The data from a subscription includes both the existing data in the table at the time of subscription creation and the incremental change records in the table after the subscription is created. You can use the method of creating a subscription cursor to retrieve the full data set or the incremental data set after a specified starting point.

This feature allows you to monitor all data changes without relying on external event stores like Kafka. Compared to the Kafka sink or other event store sinks, a subscription requires fewer components and thus, less maintenance.

PUBLIC PREVIEW

This feature is currently in public preview, meaning it is nearing the final product but may not yet be fully stable. If you encounter any issues or have feedback, please reach out to us via our Slack channel. Your input is valuable in helping us improve this feature. For more details, see our Public Preview Feature List.

Manage subscription

Use the syntax below to create, drop or alter subscription.

Create subscription

To create a subscription, use the syntax below:

CREATE SUBSCRIPTION <subscription_name> FROM <table_or_mv_name> WITH (
retention = '<duration>'
);

The FROM clause must specify either a table or a materialized view (mv).

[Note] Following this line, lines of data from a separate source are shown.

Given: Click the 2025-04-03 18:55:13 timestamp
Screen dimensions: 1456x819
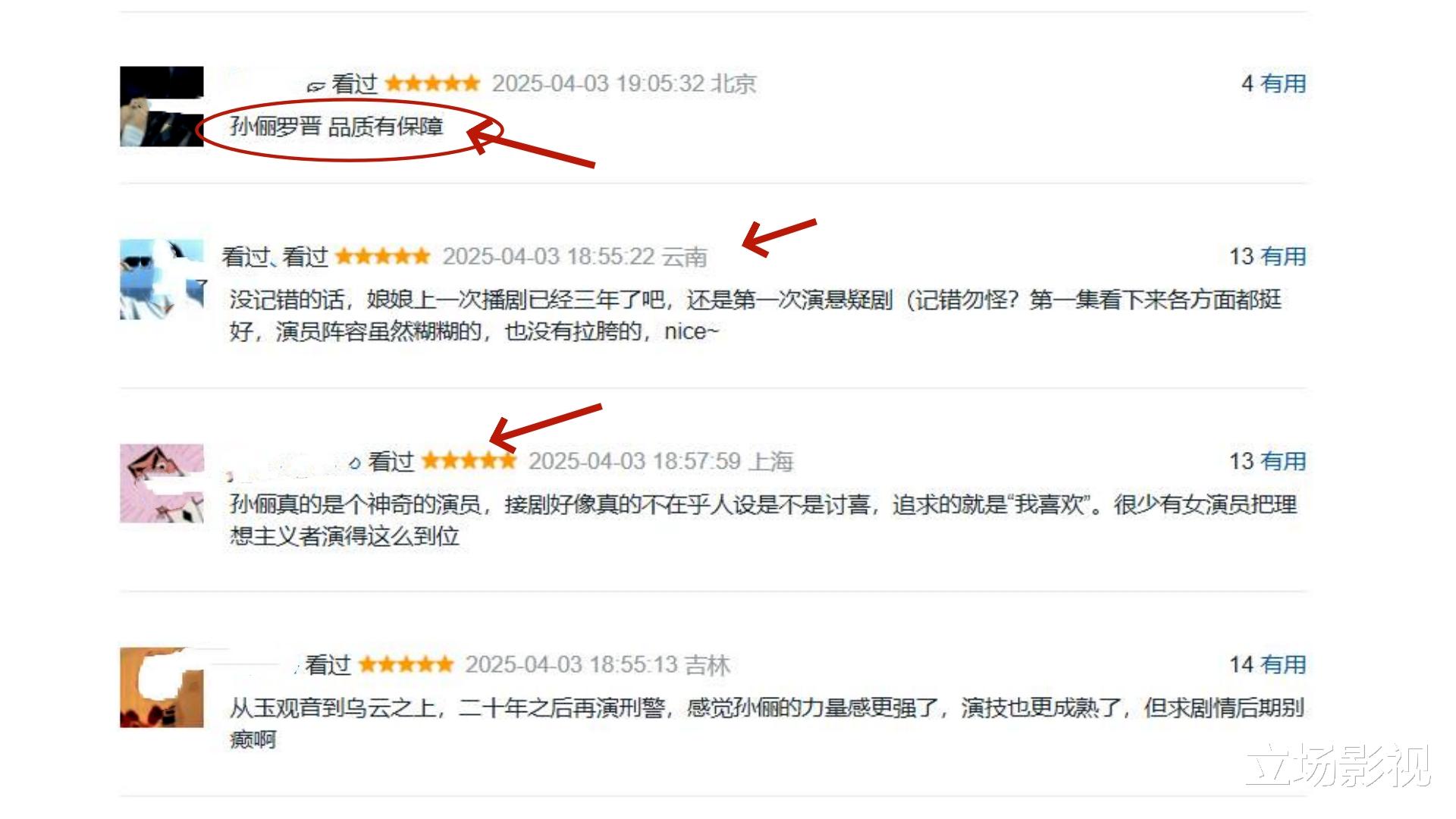Looking at the screenshot, I should (x=571, y=664).
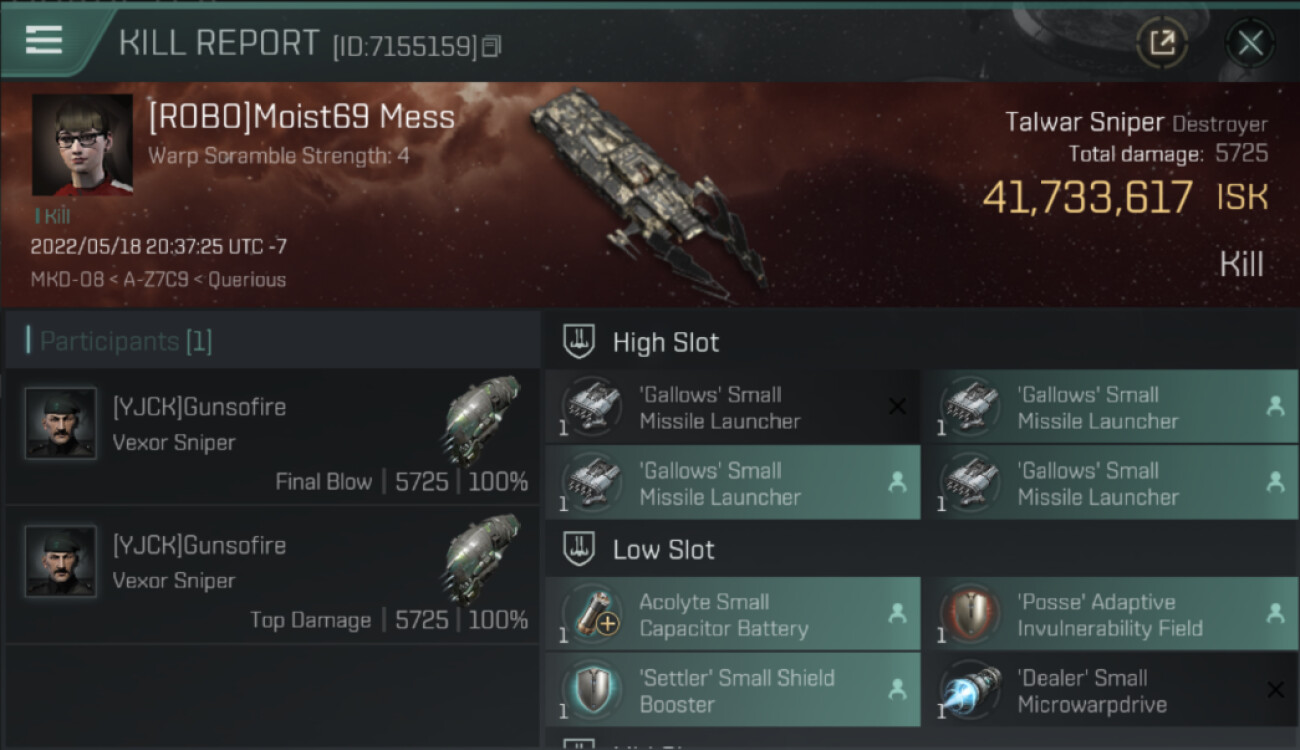Image resolution: width=1300 pixels, height=750 pixels.
Task: Click Final Blow pilot Gunsofire portrait
Action: 61,423
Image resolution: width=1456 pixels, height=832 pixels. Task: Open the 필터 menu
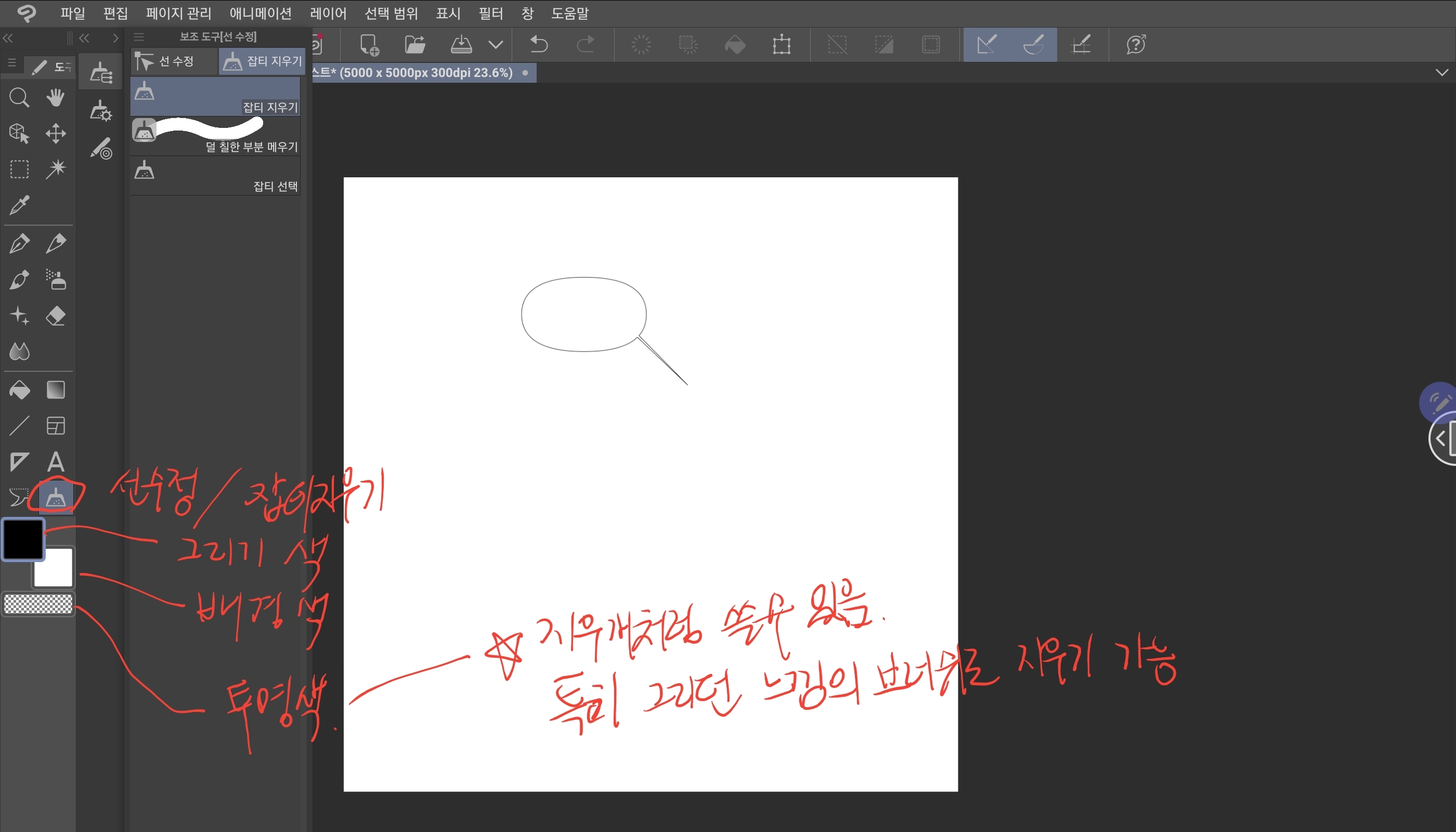pyautogui.click(x=490, y=13)
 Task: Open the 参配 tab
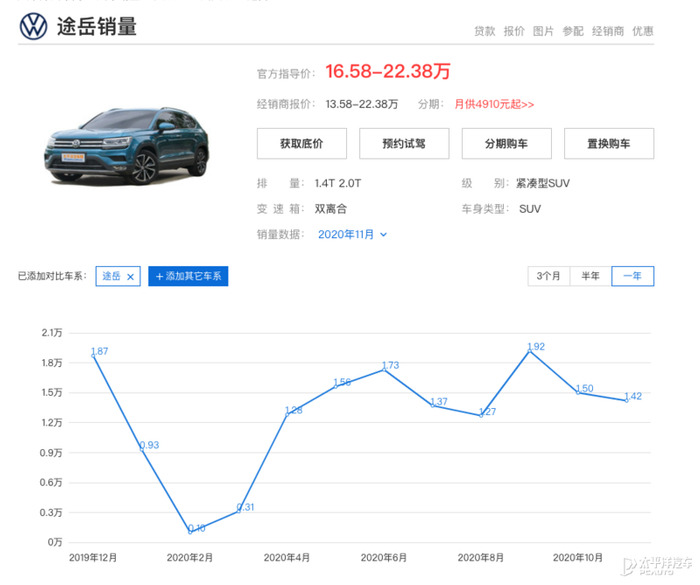[x=572, y=31]
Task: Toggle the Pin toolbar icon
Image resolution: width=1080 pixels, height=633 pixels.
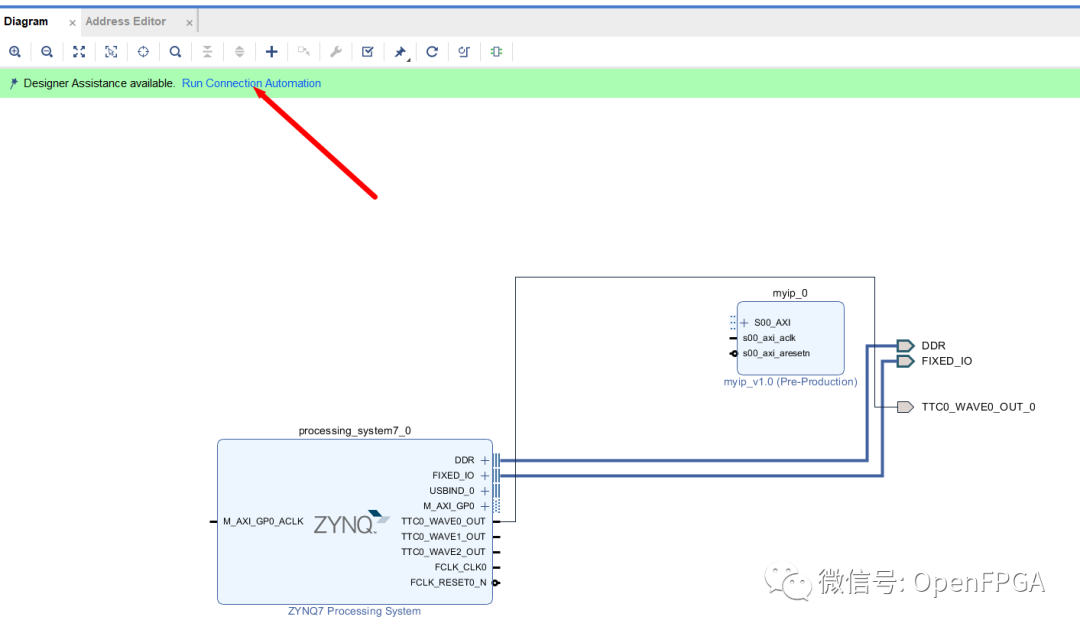Action: 399,51
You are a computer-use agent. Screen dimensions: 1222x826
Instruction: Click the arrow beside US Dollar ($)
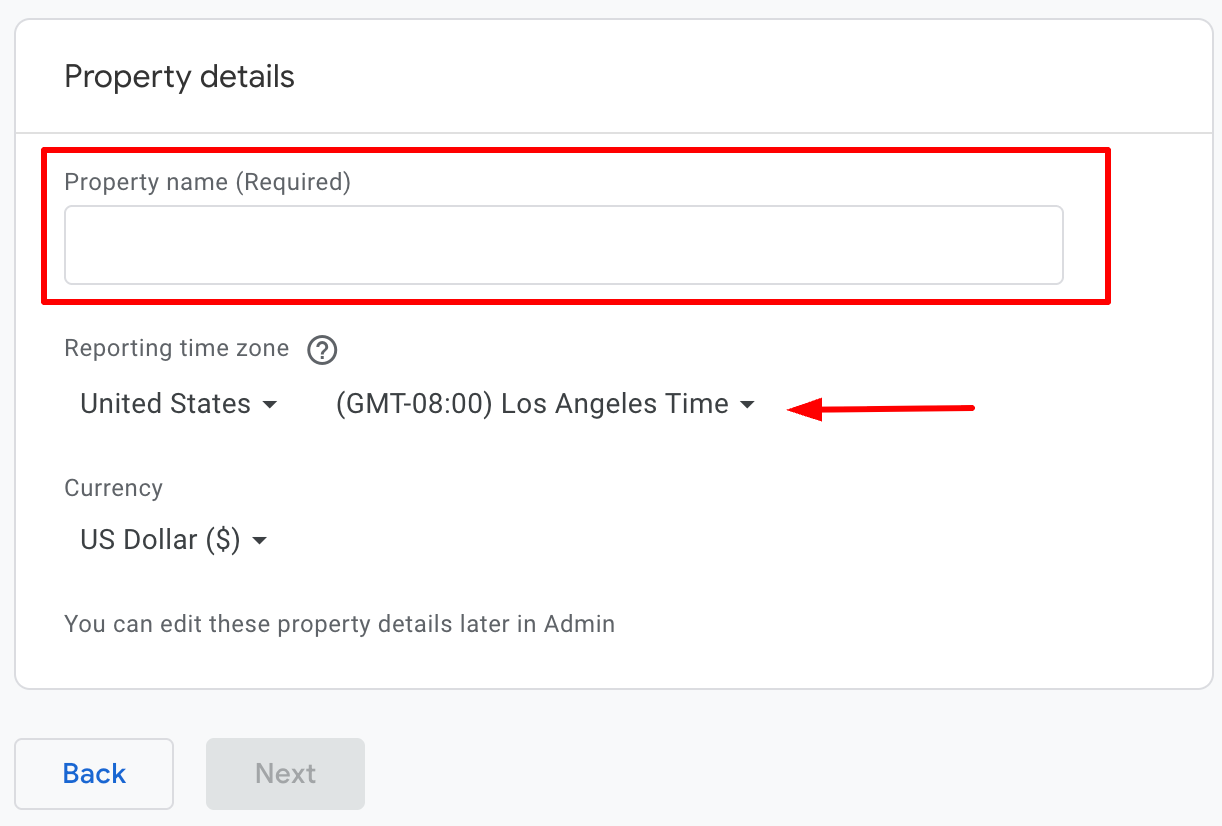(259, 541)
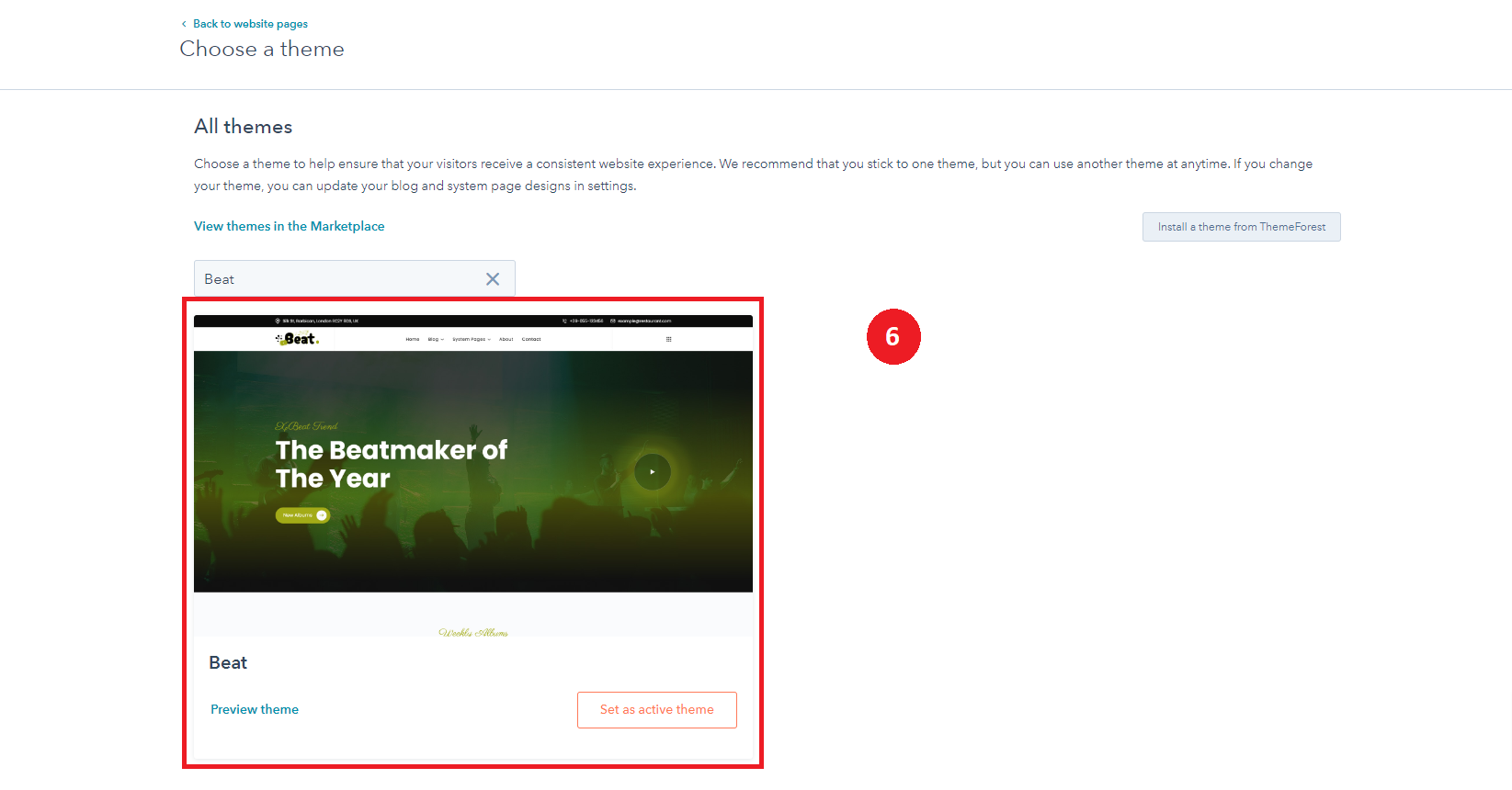Open the grid menu icon in preview header
This screenshot has width=1512, height=790.
[x=668, y=339]

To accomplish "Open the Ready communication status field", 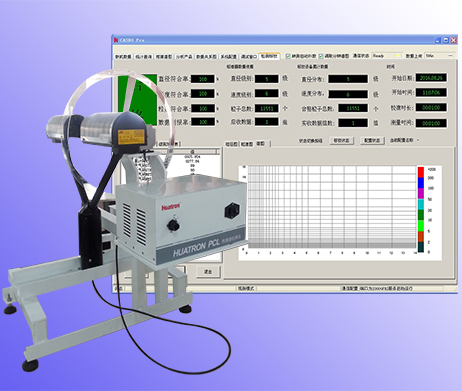I will coord(387,56).
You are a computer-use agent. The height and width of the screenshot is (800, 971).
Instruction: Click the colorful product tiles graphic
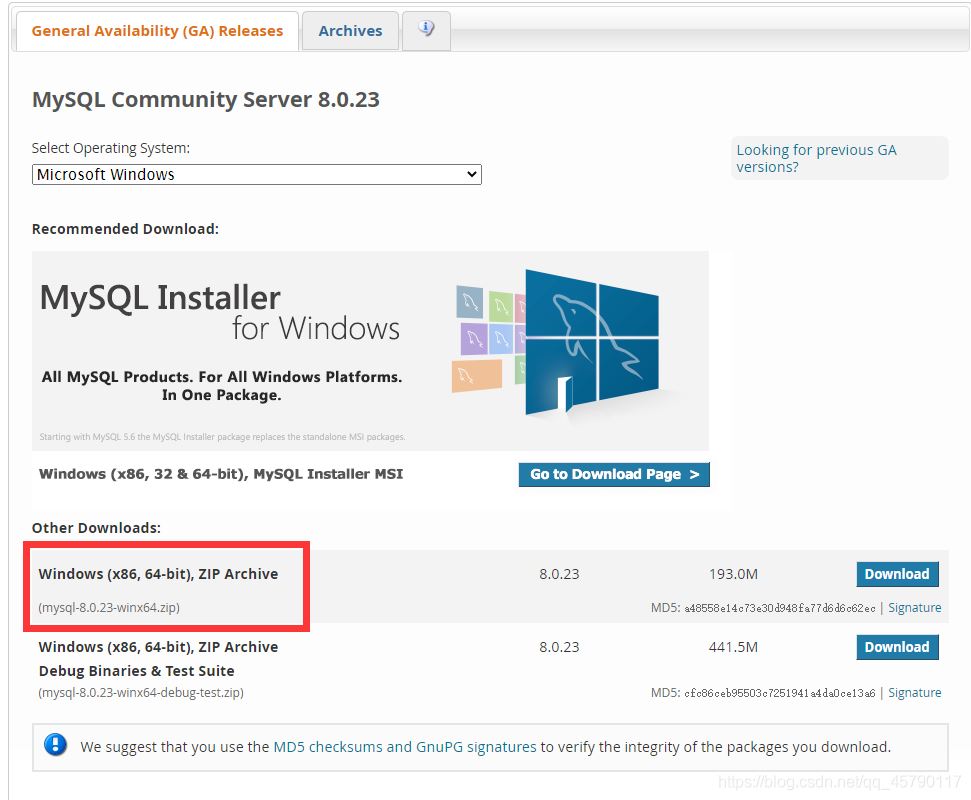(490, 338)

The retention parameter should be provided as a string in the format of an interval. It represents the duration for which incremental data will be retained. Any incremental data that exceeds the specified retention duration will be automatically deleted and will no longer be accessible.

Drop subscription

To drop a subscription, use the syntax below:

DROP SUBSCRIPTION <subscription_name>;

Alter subscription

To rename a subscription, change the owner, or set a new schema, use the syntax below:

ALTER SUBSCRIPTION <subscription_name>
    [ RENAME TO <new_subscription_name> ]
    [ OWNER TO <new_owner> ]
    [ SET SCHEMA <new_schema_name> ]
    ;

Subscription cursor

A subscription cursor is a unit used to consume data from a subscription. In RisingWave, it’s a tool specifically designed to work in conjunction with a subscription, differing from the general cursor.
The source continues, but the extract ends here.